Duas mocetonas raivosas lhe deram surra que deixou marcas profundas no corpo e na alma de Coriolana. Furaram um dos olhos com tesoura. Bombardearam o joelho direito com martelo. Rasparam os cabelos com faca de cozinha. Deixaram-na semimorta em terreno baldio.

Coriolana sobreviveu enquanto pôde. Capenga. Meio cega. Meio aleijada. Achincalhada pelo povaréu com o epíteto enigmático de Miss Maxixe, se acabrunhou, encolheu, ficou meio metro mais curta.

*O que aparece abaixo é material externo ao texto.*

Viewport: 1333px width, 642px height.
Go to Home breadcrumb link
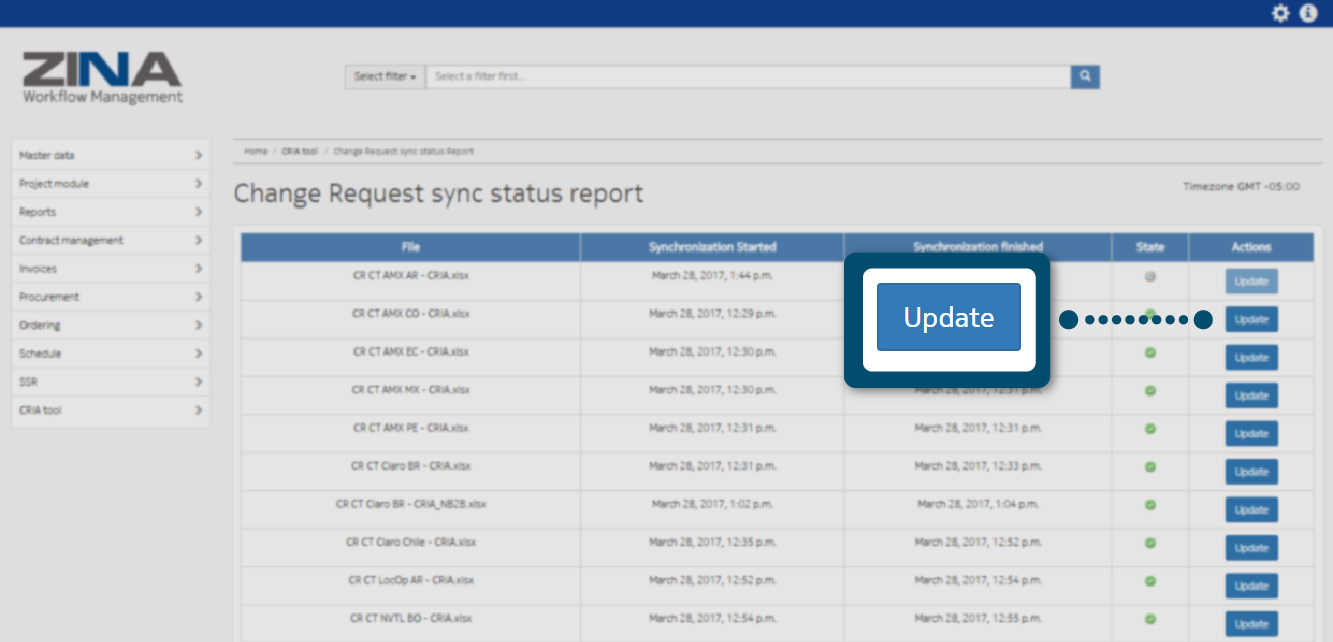(x=256, y=151)

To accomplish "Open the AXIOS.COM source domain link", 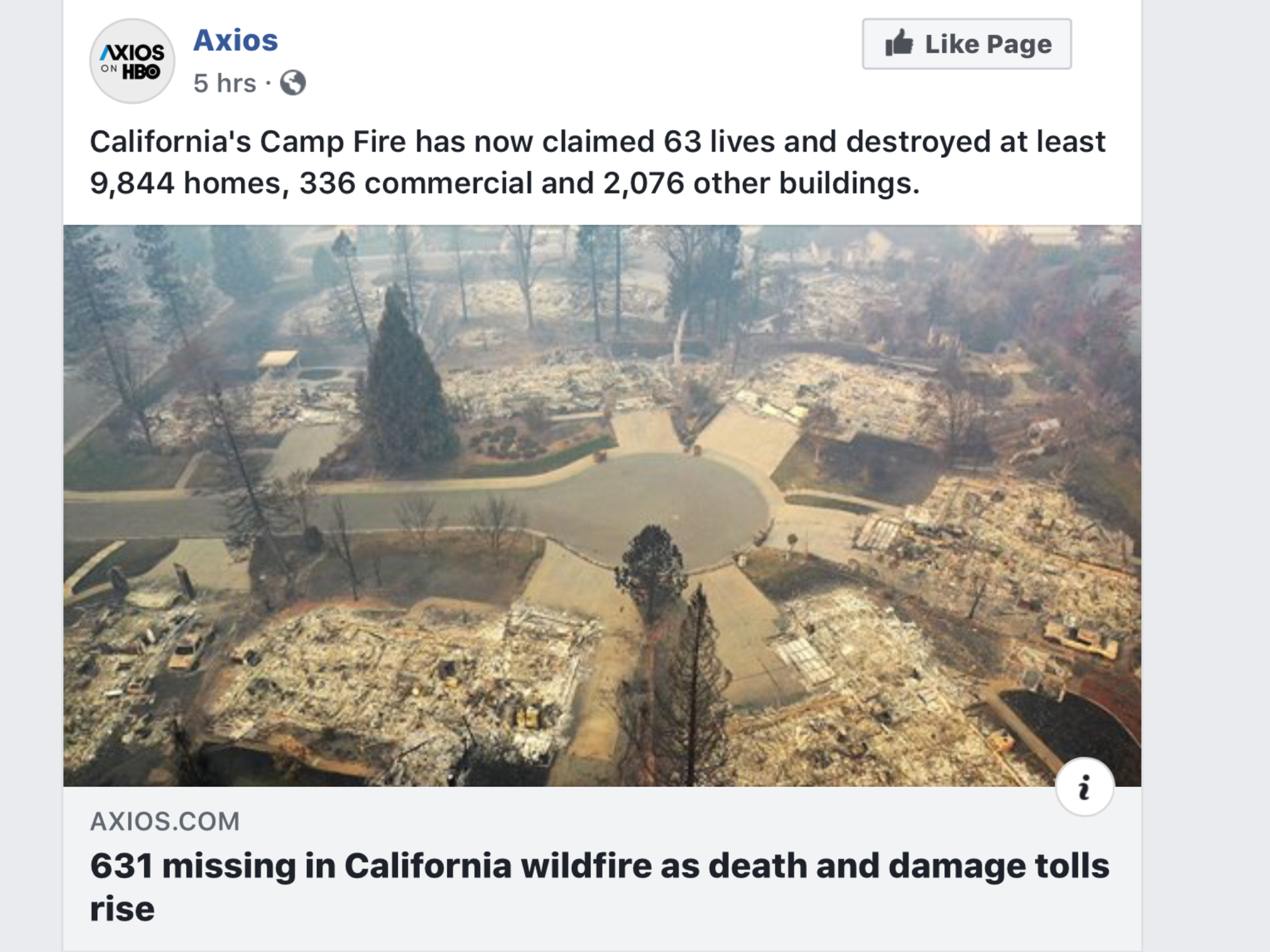I will click(x=165, y=821).
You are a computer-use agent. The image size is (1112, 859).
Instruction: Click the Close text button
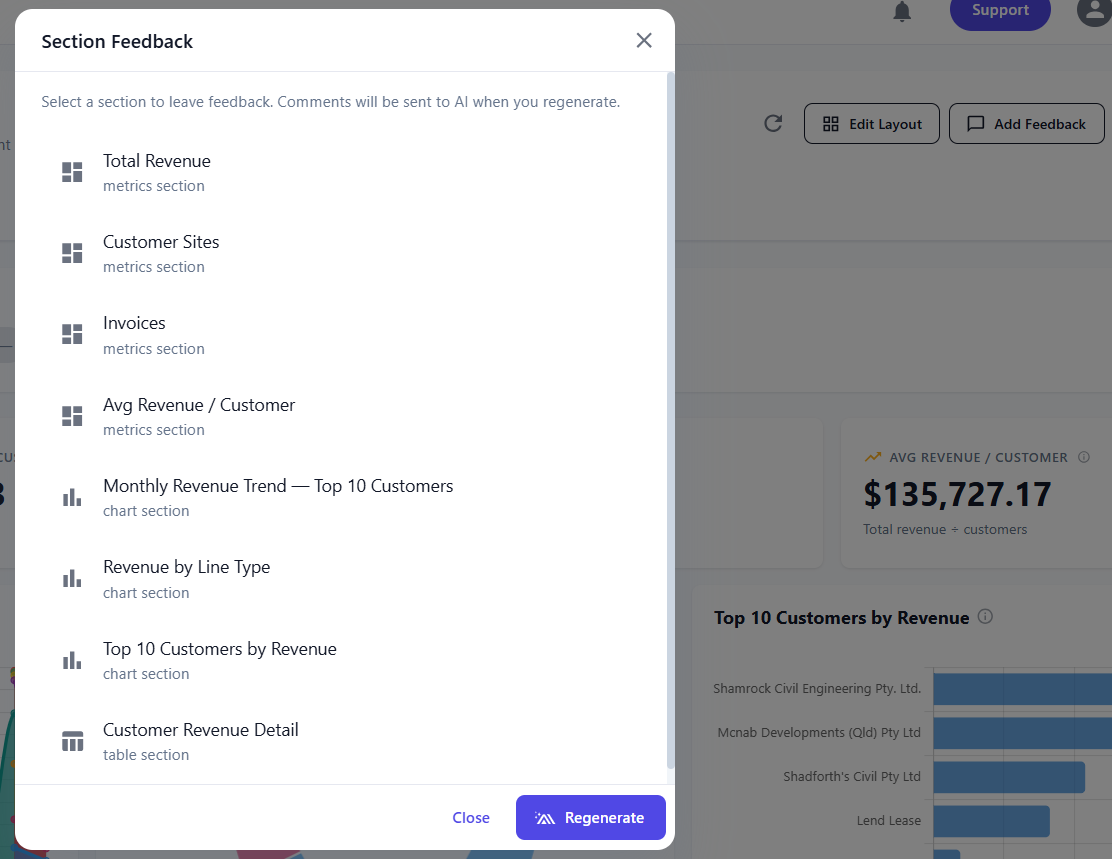coord(471,817)
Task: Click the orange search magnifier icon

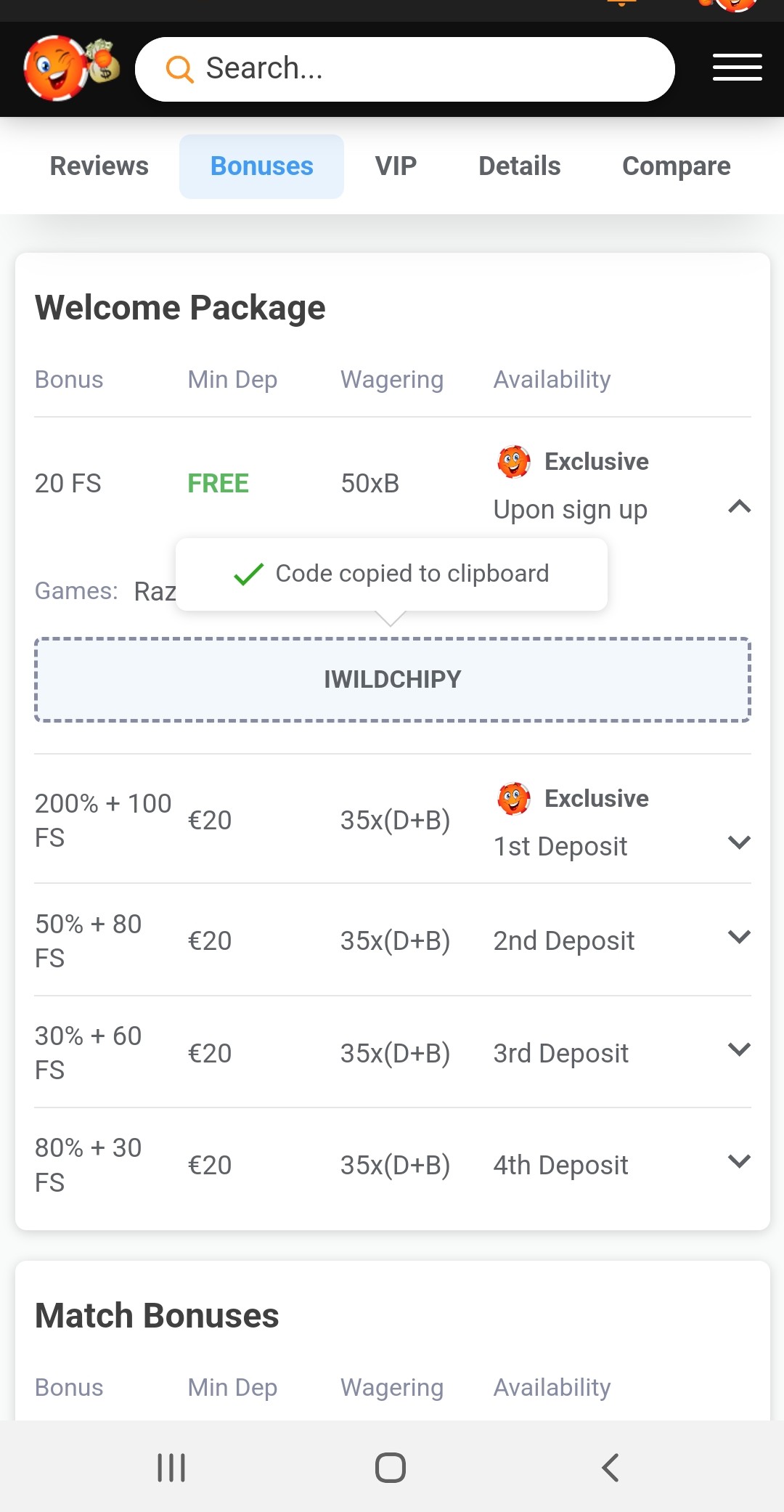Action: [179, 69]
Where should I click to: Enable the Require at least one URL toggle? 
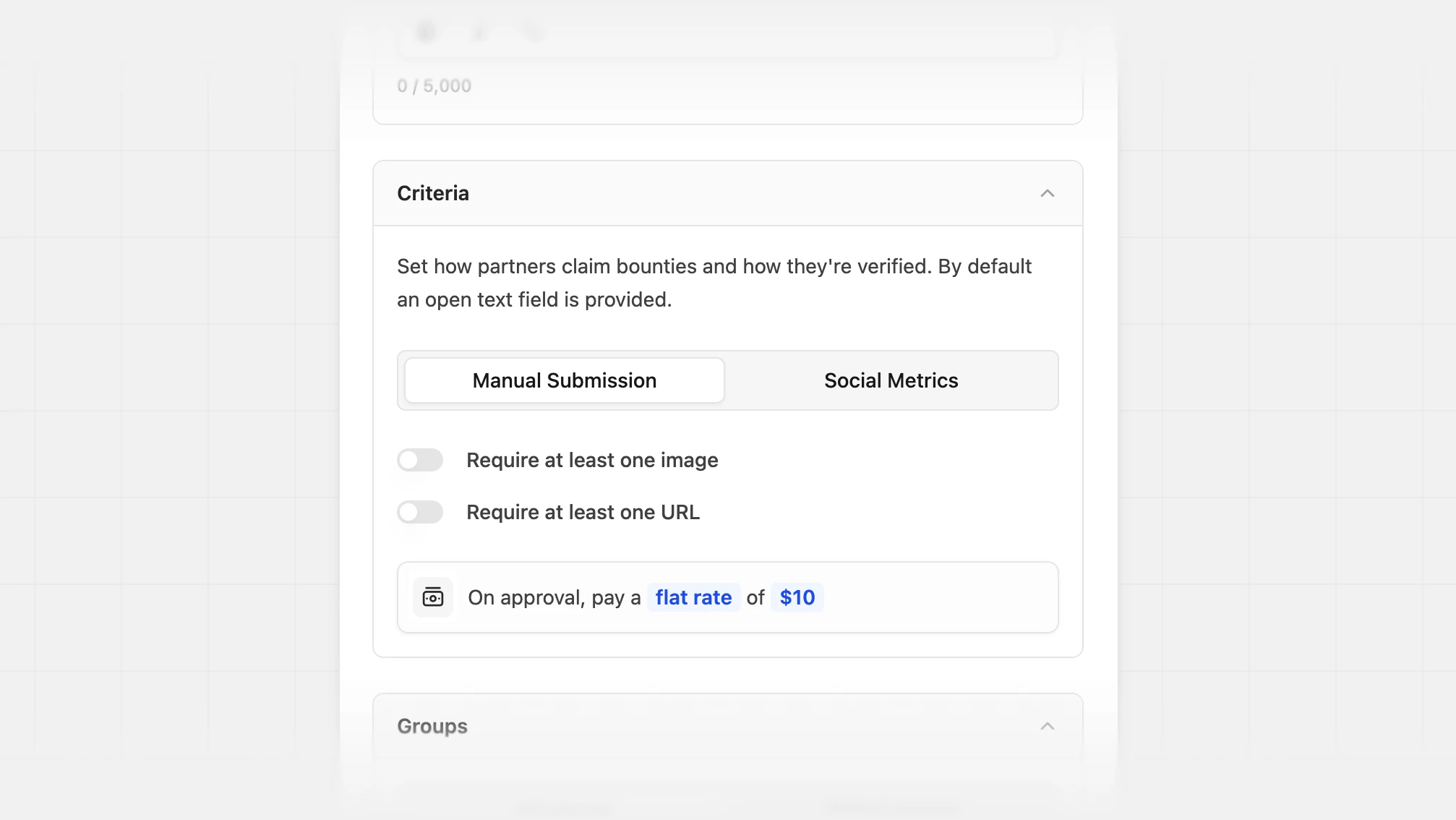point(420,512)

Definhou, definhou, até que morreu – para alegria e gáudio das moçoilas-em-flor-no-cio. Enterrada em cova rasa, teve os ossos devorados por cães famintos e placa cravada ao lado do corpo em desconstrução: ‘Aqui jaz miss Maxixe, uma desgraçada!’

Dois meses depois, o ectoplasma de Coriolana – o narrador se recusa a chamá-la de Miss Maxixe – materializou-se diante de casal de namorados que se beijavam em varanda qualquer, assustando-os a ponto de desmaiarem.

A série de materializações prosseguiu até a cidadezinha – e suas 1556 almas – desparecer do mapa, sufocada por toneladas de lama advindas do rompimento de barragem nas cercanias.

[Só então o ectoplasma de Coriolana voou em paz] [Quem quiser que conte outra!]